— Work task —
Would you print the whole listing again, exactly?

(Data under study Opens)

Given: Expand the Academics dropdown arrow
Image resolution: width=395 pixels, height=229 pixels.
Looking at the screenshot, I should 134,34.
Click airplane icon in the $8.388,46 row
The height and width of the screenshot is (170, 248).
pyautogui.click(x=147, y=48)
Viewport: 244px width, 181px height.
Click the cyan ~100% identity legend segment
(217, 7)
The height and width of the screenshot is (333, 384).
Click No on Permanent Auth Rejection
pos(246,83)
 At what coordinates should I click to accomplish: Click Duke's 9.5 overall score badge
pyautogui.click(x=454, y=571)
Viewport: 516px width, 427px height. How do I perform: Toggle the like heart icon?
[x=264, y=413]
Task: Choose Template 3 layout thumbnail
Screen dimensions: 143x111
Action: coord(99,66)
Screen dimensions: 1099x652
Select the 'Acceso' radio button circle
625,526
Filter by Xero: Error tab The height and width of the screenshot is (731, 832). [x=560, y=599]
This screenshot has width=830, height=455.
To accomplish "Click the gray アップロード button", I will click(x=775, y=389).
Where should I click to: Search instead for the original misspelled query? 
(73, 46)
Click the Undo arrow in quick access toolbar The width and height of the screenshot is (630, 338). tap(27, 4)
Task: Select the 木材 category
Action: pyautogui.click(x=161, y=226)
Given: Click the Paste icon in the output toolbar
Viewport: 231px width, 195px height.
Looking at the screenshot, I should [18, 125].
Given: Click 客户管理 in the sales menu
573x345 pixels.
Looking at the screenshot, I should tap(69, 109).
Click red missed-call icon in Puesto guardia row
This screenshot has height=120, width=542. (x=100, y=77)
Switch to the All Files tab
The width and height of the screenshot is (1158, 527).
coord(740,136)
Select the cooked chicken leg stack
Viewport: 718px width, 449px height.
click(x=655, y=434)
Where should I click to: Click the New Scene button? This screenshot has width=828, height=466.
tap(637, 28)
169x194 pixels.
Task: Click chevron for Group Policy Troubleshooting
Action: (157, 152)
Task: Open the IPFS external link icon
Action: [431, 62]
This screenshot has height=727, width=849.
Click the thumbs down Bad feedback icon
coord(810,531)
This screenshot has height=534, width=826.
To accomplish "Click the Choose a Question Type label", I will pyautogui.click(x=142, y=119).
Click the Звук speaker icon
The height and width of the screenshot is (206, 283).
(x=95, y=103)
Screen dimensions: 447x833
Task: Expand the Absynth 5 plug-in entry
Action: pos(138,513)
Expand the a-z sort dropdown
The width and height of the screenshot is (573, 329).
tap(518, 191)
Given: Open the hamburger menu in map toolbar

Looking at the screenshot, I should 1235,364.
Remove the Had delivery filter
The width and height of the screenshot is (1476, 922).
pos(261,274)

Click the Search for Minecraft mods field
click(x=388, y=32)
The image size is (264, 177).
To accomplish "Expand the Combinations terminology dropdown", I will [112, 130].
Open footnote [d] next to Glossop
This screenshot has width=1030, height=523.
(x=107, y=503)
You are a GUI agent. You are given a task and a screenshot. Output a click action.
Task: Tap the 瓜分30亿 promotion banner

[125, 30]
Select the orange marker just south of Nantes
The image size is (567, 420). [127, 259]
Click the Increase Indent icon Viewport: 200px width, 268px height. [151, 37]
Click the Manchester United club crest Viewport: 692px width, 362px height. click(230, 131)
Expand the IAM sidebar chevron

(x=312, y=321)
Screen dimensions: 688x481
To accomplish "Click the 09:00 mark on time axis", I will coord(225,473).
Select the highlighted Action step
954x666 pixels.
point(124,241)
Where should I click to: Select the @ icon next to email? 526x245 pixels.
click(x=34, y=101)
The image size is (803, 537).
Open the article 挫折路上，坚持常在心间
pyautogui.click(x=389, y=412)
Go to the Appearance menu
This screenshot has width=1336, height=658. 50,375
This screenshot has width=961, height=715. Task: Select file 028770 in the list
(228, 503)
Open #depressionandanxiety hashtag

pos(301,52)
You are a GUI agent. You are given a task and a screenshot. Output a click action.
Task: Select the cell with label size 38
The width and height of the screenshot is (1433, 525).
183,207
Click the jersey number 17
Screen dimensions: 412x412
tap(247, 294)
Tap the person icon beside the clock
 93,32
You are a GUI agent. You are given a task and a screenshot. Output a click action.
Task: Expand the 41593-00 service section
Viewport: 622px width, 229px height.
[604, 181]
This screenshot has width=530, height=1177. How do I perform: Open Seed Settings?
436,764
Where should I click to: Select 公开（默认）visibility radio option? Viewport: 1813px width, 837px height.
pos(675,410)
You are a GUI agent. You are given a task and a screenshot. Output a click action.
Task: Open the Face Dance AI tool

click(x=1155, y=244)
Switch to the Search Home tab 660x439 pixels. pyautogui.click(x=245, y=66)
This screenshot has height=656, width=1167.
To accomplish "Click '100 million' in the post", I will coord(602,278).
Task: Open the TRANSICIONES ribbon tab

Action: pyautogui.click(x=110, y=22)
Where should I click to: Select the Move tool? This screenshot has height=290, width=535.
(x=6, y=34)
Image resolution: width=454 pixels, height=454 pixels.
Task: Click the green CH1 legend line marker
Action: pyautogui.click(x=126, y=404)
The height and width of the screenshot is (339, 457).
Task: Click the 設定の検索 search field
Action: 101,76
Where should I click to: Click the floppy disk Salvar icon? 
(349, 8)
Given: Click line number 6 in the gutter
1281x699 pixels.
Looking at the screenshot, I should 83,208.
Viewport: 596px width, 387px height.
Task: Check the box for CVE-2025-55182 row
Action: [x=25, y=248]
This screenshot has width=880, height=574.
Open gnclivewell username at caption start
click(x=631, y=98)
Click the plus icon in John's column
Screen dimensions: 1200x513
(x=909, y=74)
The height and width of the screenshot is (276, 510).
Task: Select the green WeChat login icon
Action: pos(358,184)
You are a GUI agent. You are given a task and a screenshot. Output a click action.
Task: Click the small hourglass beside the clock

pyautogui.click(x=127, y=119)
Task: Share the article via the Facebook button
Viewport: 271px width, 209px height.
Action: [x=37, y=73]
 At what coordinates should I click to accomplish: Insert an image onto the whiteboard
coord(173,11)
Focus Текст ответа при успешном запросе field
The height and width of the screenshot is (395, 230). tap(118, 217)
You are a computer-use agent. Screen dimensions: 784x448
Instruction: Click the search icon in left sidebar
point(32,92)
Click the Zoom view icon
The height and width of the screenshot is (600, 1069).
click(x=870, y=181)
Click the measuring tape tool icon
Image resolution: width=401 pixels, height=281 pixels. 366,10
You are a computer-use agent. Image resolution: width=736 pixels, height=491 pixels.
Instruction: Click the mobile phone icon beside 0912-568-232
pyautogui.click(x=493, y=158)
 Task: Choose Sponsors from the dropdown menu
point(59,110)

(Data under study Closes)

— Output —
Given: Expand the Academics dropdown arrow
Image resolution: width=395 pixels, height=229 pixels.
Looking at the screenshot, I should 134,34.
Click airplane icon in the $8.388,46 row
The height and width of the screenshot is (170, 248).
pyautogui.click(x=147, y=48)
Viewport: 244px width, 181px height.
Click the cyan ~100% identity legend segment
(217, 7)
The height and width of the screenshot is (333, 384).
Click No on Permanent Auth Rejection
pos(246,83)
 At what coordinates should I click to accomplish: Click Duke's 9.5 overall score badge
pyautogui.click(x=454, y=571)
Viewport: 516px width, 427px height. How do I perform: Toggle the like heart icon?
[x=264, y=413]
Task: Choose Template 3 layout thumbnail
Screen dimensions: 143x111
Action: coord(99,66)
Screen dimensions: 1099x652
Select the 'Acceso' radio button circle
625,526
Filter by Xero: Error tab The height and width of the screenshot is (731, 832). [x=560, y=599]
This screenshot has width=830, height=455.
To accomplish "Click the gray アップロード button", I will click(x=775, y=389).
Where should I click to: Search instead for the original misspelled query? 
(73, 46)
Click the Undo arrow in quick access toolbar The width and height of the screenshot is (630, 338). tap(27, 4)
Task: Select the 木材 category
Action: pyautogui.click(x=161, y=226)
Given: Click the Paste icon in the output toolbar
Viewport: 231px width, 195px height.
Looking at the screenshot, I should [18, 125].
Given: Click 客户管理 in the sales menu
573x345 pixels.
Looking at the screenshot, I should tap(69, 109).
Click red missed-call icon in Puesto guardia row
This screenshot has height=120, width=542. (x=100, y=77)
Switch to the All Files tab
The width and height of the screenshot is (1158, 527).
coord(740,136)
Select the cooked chicken leg stack
Viewport: 718px width, 449px height.
click(x=655, y=434)
Where should I click to: Click the New Scene button? This screenshot has width=828, height=466.
tap(637, 28)
169x194 pixels.
Task: Click chevron for Group Policy Troubleshooting
Action: (157, 152)
Task: Open the IPFS external link icon
Action: [431, 62]
This screenshot has height=727, width=849.
Click the thumbs down Bad feedback icon
coord(810,531)
This screenshot has height=534, width=826.
To accomplish "Click the Choose a Question Type label", I will pyautogui.click(x=142, y=119).
Click the Звук speaker icon
The height and width of the screenshot is (206, 283).
(x=95, y=103)
Screen dimensions: 447x833
Task: Expand the Absynth 5 plug-in entry
Action: pos(138,513)
Expand the a-z sort dropdown
The width and height of the screenshot is (573, 329).
tap(518, 191)
Given: Open the hamburger menu in map toolbar

Looking at the screenshot, I should 1235,364.
Remove the Had delivery filter
The width and height of the screenshot is (1476, 922).
pos(261,274)

Click the Search for Minecraft mods field
click(x=388, y=32)
The image size is (264, 177).
To accomplish "Expand the Combinations terminology dropdown", I will [112, 130].
Open footnote [d] next to Glossop
This screenshot has width=1030, height=523.
(x=107, y=503)
You are a GUI agent. You are given a task and a screenshot. Output a click action.
Task: Tap the 瓜分30亿 promotion banner

[125, 30]
Select the orange marker just south of Nantes
The image size is (567, 420). [127, 259]
Click the Increase Indent icon Viewport: 200px width, 268px height. [151, 37]
Click the Manchester United club crest Viewport: 692px width, 362px height. click(230, 131)
Expand the IAM sidebar chevron

(x=312, y=321)
Screen dimensions: 688x481
To accomplish "Click the 09:00 mark on time axis", I will coord(225,473).
Select the highlighted Action step
954x666 pixels.
point(124,241)
Where should I click to: Select the @ icon next to email? 526x245 pixels.
click(x=34, y=101)
The image size is (803, 537).
Open the article 挫折路上，坚持常在心间
pyautogui.click(x=389, y=412)
Go to the Appearance menu
This screenshot has width=1336, height=658. 50,375
This screenshot has width=961, height=715. Task: Select file 028770 in the list
(228, 503)
Open #depressionandanxiety hashtag

pos(301,52)
You are a GUI agent. You are given a task and a screenshot. Output a click action.
Task: Select the cell with label size 38
The width and height of the screenshot is (1433, 525).
183,207
Click the jersey number 17
Screen dimensions: 412x412
tap(247, 294)
Tap the person icon beside the clock
 93,32
You are a GUI agent. You are given a task and a screenshot. Output a click action.
Task: Expand the 41593-00 service section
Viewport: 622px width, 229px height.
[604, 181]
This screenshot has width=530, height=1177. How do I perform: Open Seed Settings?
436,764
Where should I click to: Select 公开（默认）visibility radio option? Viewport: 1813px width, 837px height.
pos(675,410)
You are a GUI agent. You are given a task and a screenshot. Output a click action.
Task: Open the Face Dance AI tool

click(x=1155, y=244)
Switch to the Search Home tab 660x439 pixels. pyautogui.click(x=245, y=66)
This screenshot has height=656, width=1167.
To accomplish "Click '100 million' in the post", I will coord(602,278).
Task: Open the TRANSICIONES ribbon tab

Action: pyautogui.click(x=110, y=22)
Where should I click to: Select the Move tool? This screenshot has height=290, width=535.
(x=6, y=34)
Image resolution: width=454 pixels, height=454 pixels.
Task: Click the green CH1 legend line marker
Action: pyautogui.click(x=126, y=404)
The height and width of the screenshot is (339, 457).
Task: Click the 設定の検索 search field
Action: 101,76
Where should I click to: Click the floppy disk Salvar icon? 
(349, 8)
Given: Click line number 6 in the gutter
1281x699 pixels.
Looking at the screenshot, I should 83,208.
Viewport: 596px width, 387px height.
Task: Check the box for CVE-2025-55182 row
Action: [x=25, y=248]
This screenshot has width=880, height=574.
Open gnclivewell username at caption start
click(x=631, y=98)
Click the plus icon in John's column
Screen dimensions: 1200x513
(x=909, y=74)
The height and width of the screenshot is (276, 510).
Task: Select the green WeChat login icon
Action: pos(358,184)
You are a GUI agent. You are given a task and a screenshot. Output a click action.
Task: Click the small hourglass beside the clock

pyautogui.click(x=127, y=119)
Task: Share the article via the Facebook button
Viewport: 271px width, 209px height.
Action: [x=37, y=73]
 At what coordinates should I click to accomplish: Insert an image onto the whiteboard
coord(173,11)
Focus Текст ответа при успешном запросе field
The height and width of the screenshot is (395, 230). tap(118, 217)
You are a computer-use agent. Screen dimensions: 784x448
Instruction: Click the search icon in left sidebar
point(32,92)
Click the Zoom view icon
The height and width of the screenshot is (600, 1069).
click(x=870, y=181)
Click the measuring tape tool icon
Image resolution: width=401 pixels, height=281 pixels. 366,10
You are a computer-use agent. Image resolution: width=736 pixels, height=491 pixels.
Instruction: Click the mobile phone icon beside 0912-568-232
pyautogui.click(x=493, y=158)
 Task: Choose Sponsors from the dropdown menu
point(59,110)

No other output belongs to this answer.